The US Senate has to approve the choice to replace James Comey, who was sacked last month in the middle of the FBI investigation into alleged Russian interference in the US election.

Wray, now a partner at King & Spalding, led the Justice Department's Criminal Division from 2003 to 2005, and his firm biography says that he "helped lead the Department's efforts to address the wave of corporate fraud scandals and restore integrity to USA financial markets".

Trump's tweet described Wray as "a man of impeccable credentials". "In the coming weeks, we will evaluate Christopher Wray's qualifications to lead the Federal Bureau of Investigation and his plans for our security and law enforcement". He joined the U.S. Attorney's Office for the Northern District of Georgia in 1997 and began working at Main Justice in 2001.

He graduated from Yale University in 1989 and Yale Law School in 1992, according to his law firm's website. Since then, he has specialized in white collar and internal investigations, according to the Department of Justice.

He most notably represented New Jersey Governor and Trump ally Chris Christie in the 2013 scandal over the closure of a key bridge to hurt Christie's political rivals.

From 2003 to 2005, Wray was the assistant attorney general in charge of the Criminal Division, confirmed unanimously by the Senate for the role.

Mr Trump, in a statement later on Wednesday, called Mr Wray "an impeccably qualified individual".

While the choice captured headlines early in the day, it was quickly overwhelmed by the advance release of Comey's riveting testimony, in which he said Trump sought his loyalty at a January dinner. Wray was a former USA assistant attorney general who represented the governor following the Bridgegate scandal.

"It's obvious that Chris Christie apparently does have some sway over the president", said state Sen.

Wray was with Christie when the governor was questioned by federal prosecutors and FBI agents at his home in Princeton, New Jersey, in December 2014.

"In light of the president's constant efforts to block the truth, the nomination of Christopher Wray should be subject to the utmost scrutiny".

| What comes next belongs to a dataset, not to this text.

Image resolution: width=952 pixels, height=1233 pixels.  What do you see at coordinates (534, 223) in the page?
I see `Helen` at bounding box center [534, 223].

In an early morning two-sentence tweet, Trump said he meant to nominate Wray, a high-ranking official in George W. Bush's Justice Department.

"I've known [Wray] and worked with him for two decades, in both his private and public sector stints, know he has enormous respect for the Justice Department and believe he will bring the independence and strength needed in this challenging environment", MacBridge told Politico. "He's an outstanding lawyer", Christie told reporters in Trenton last week.